Passage:
::::::
Useful to know: the torch will burn about 200ºF hotter than the bic, but as the bic is already burning at about 1900ºF, I don't see it as a big deal.

Finally: some advice on properly lighting joints. It kills me to see people sucking on a fresh joint with a bic flame engulfing the end. I've appropriated my technique from cigar connoisseur books I read back when I still had an interest in tobacco.

Use a butane torch and heat the end of the J until it is glowing. You can blow on it (like a birthday candle) and if it glows then it's ready to hit. If not, flame it longer. Now, this is the most important part: WHENEVER YOU LIGHT OR RELIGHT THE J, BEFORE YOU INHALE THROUGH IT ALWAYS BLOW OUT THROUGH IT FIRST. This is the same concept as the carbon mug: when you light the J not only will there be butane carbon if you're using a bic, but there's the carbon that results from simply burning organic material. This will be sitting at the end of your J and when you inhale, you pull it all into the J so it gets lodged in the fresh clean bud and more and more as you pull through the J it will taste like ass. If when you light/relight the J, you blow THROUGH it first, it will dislodge some/most of that nascent carbon so the subsequent drags are clean and delicious.
::::::
Data provided:

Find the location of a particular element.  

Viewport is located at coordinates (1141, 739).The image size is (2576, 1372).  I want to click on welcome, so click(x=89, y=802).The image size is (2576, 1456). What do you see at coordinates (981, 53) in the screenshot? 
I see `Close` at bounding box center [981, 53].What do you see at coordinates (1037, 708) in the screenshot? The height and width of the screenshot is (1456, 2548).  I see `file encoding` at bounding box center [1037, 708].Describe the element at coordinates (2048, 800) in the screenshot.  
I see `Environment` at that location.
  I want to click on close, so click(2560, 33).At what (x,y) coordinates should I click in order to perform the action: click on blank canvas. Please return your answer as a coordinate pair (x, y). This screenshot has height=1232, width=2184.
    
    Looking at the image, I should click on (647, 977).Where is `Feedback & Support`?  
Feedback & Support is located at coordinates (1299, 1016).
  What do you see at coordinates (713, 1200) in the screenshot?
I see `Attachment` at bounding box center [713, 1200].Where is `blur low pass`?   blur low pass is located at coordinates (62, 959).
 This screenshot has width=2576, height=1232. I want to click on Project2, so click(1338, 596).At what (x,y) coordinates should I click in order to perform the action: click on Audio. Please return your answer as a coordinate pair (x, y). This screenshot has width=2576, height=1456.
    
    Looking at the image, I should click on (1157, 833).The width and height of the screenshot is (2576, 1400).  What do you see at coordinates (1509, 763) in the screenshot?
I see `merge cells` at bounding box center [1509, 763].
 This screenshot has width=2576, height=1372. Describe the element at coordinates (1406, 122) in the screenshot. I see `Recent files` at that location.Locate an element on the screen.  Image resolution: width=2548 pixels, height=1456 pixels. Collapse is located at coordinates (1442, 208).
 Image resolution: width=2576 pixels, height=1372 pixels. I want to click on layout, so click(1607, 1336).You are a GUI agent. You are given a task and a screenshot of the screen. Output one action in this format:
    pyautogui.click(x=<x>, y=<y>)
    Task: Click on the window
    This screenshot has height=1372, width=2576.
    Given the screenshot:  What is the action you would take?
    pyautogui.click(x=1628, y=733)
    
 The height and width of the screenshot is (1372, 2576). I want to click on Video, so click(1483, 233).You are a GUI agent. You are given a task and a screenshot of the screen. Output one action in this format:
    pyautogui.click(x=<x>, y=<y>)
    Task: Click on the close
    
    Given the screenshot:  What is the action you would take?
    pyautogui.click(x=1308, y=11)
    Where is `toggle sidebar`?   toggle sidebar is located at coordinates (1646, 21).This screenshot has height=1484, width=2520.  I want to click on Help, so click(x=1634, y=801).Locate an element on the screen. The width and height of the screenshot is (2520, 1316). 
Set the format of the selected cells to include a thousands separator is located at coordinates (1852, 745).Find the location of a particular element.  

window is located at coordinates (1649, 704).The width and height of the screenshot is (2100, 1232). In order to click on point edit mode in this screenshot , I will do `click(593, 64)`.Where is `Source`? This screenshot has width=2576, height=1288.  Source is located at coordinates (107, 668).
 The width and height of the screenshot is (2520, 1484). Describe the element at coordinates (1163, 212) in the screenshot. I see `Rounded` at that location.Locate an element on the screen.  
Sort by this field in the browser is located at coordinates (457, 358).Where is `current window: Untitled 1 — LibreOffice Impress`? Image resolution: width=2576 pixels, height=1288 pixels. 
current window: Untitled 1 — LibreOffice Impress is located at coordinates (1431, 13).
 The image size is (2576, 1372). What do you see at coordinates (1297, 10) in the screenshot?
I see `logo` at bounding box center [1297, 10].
::::::
Pick up the joint-lighting advice after its last sentence and carry it forward. The lines are separate material and not part of the joint-lighting advice.

Reply:
 

Hydro-Soil

Active member
Veteran
Properly grown organic soil grows may not need to be flushed.... but I've run across way too many dispensary meds that tasted like they had too much tea.


No need to drown soil.... just give your plants plain water for 20 days.... is that so hard?

Stay Safe! :tree:
 

toohighmf

Well-known member
Veteran
I don't care what medium, or fert. A plant must metabolize all its reserves in its fans and yellow up and fall off to fully mature. taste the funk, not the ferts..
 
+1 on the torch lighter. Mine just died and I am temporarily using a Bic lighter after 2+ years using torches and I must say that Bic lighters truly suck ass. They literally pour fuel over your medicine as they burn rich (car guy speak).

Torch lighters also are much more discrete when smoking in the dark...no sparks or bright flames to draw attention. This I know from fishing in at night. When fisherman in other boats smoke bowls their Bic lighters sparks and flame can be seen literally hundreds of yards away... not so for the torch lighters. Torch lighters are also more resistant to wind.

And as mentioned torch lighters make your smoke taste far better that traditional lighters.

But if you feed chemicals until harvest go ahead and use a Bic.
 
C

cyber echo

How about a vaporizer ?
Most chemicals would not even evaporate at 150-170C.

As for flushing, the technique has been around for ages and already tested by shitloads of people. To say it is bullshit would be to go against the advice of lots of reputable ppl.

Some mediums, coco/hydro, need a less intense flush, as in simply stopping the nutes and only giving water for the last few days.
A friend got way better taste from 7day flushed bud than 5 day flushed bud. The 5day flushed bud needed a longer cure to become "clean" smoke.

Again, I do not think it would matter much while using a vaporizer.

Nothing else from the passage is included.